Pare essere a conoscenza delle grida, delle porte sbattute. Del divano, e della valigia pronta vicino alla porta d’ingresso.
Ha parlato con Mary per tutta la notte e l’eco delle sue lacrime, e poi delle urla, continua a riaffiorare, come se la discussione avuta fosse il fondale di un mare di silenzi e bugie che riemerge solo quando – ancora incredulo – si rende conto di averne davvero attraversato le acque.
John sa di averla ferita. Delusa. E sa che averlo fatto per un uomo che – in realtà – non è nemmeno del tutto certo che esista. Una follia.
Ma quanto gli era rimasto addosso - tra le mani, nei respiri - dopo averlo stretto tra le braccia, era qualcosa che non sarebbe riuscito a nascondere.
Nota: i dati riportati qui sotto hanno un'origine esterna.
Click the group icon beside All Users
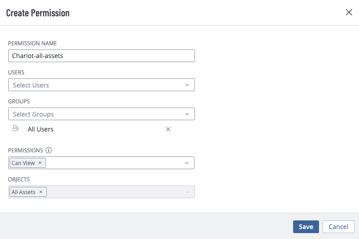This screenshot has height=239, width=359. coord(15,128)
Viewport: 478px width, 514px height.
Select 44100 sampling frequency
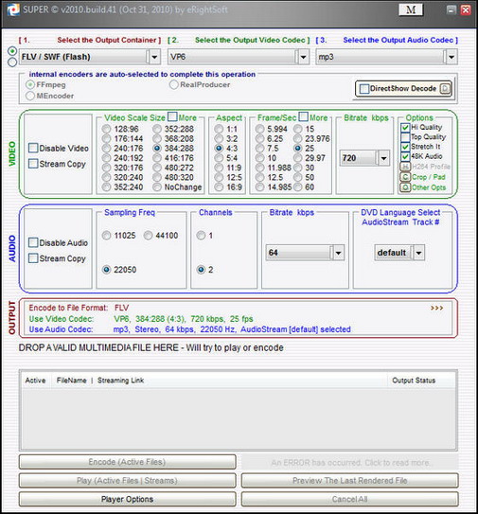click(149, 235)
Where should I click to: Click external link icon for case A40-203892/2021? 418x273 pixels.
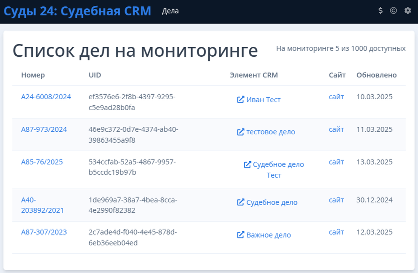tap(241, 202)
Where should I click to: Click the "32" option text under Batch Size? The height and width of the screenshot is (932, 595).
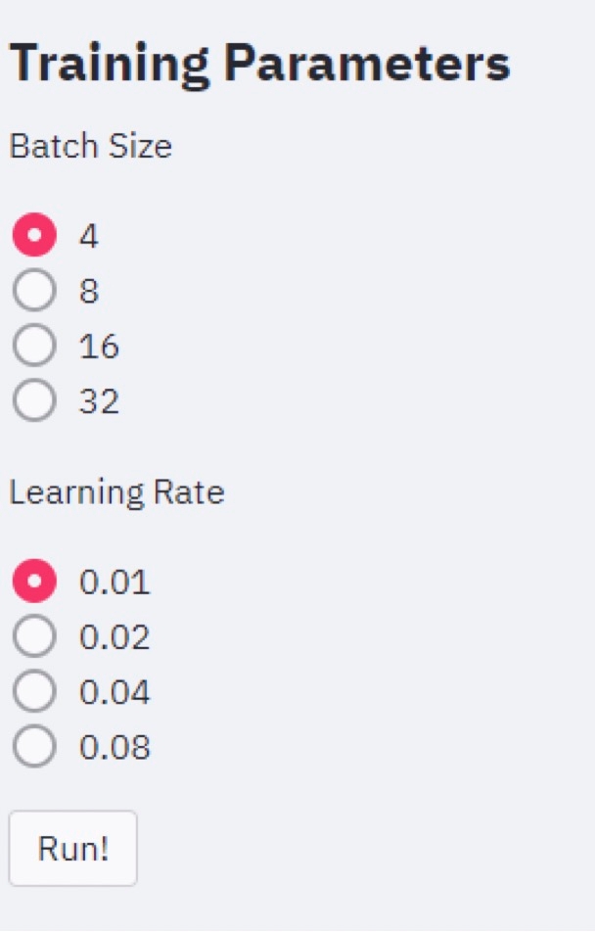tap(99, 400)
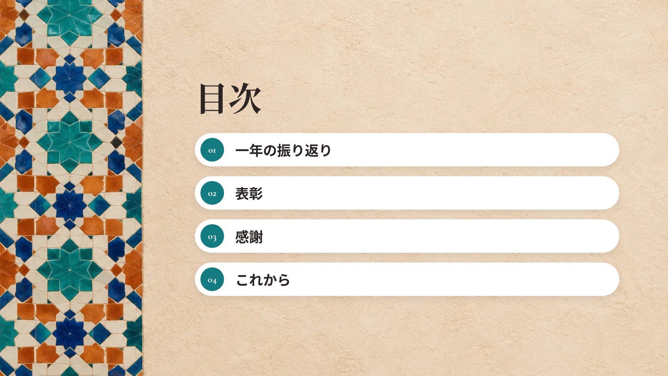Click the 目次 slide title
This screenshot has height=376, width=668.
point(230,99)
O ad accantonare. Se ne era reso conto immediatamente, non appena varcata la porta del proprio appartamento, il cuore ancora sdraiato su quel prato. Ancora steso, in frantumi, sul tetto di Baker Street.
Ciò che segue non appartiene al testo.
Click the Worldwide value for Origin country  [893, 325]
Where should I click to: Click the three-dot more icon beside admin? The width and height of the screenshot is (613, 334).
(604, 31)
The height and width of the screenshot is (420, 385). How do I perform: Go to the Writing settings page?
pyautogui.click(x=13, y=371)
«Senti di aver fatto la cosa giusta?» domanda Sarah, mentre qualcuno, dall’altra parte della porta, si avvicina al desk dov’è seduta. «Paziente. Lo registro e torno» espone, sbrigativa, prima di sparire.
John sospira, il viso chiuso tra le braccia e un senso di oppressione a stringergli il petto.
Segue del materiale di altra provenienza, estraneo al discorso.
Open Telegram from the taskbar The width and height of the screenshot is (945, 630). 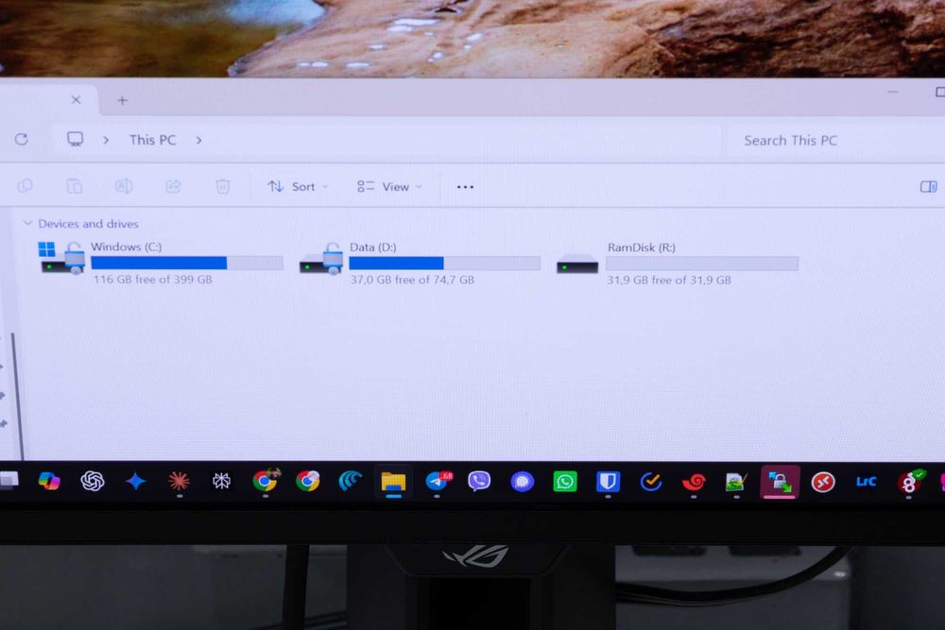(438, 482)
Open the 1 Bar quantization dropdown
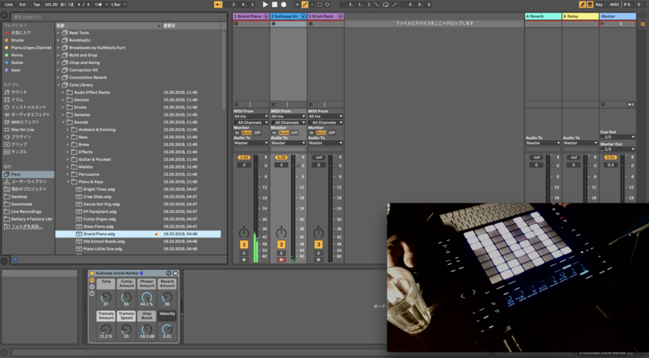 pyautogui.click(x=117, y=4)
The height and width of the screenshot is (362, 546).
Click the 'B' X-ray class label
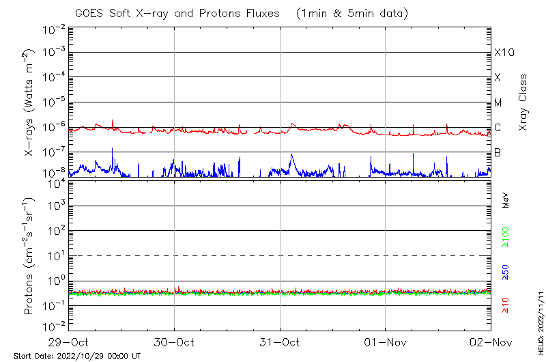pos(498,152)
Ha fatto la cosa giusta, lo avverte distintamente. Ma ha la terribile sensazione di non riuscire più a tenere le redini della propria vita, del proprio corpo, delle proprie emozioni.
«È complicato, quando ciò che provi è amplificato da ciò che prova un’altra persona.» Sarah è di nuovo nella stanza. Si lascia cadere sul divano, gli occhi fissi sul medico.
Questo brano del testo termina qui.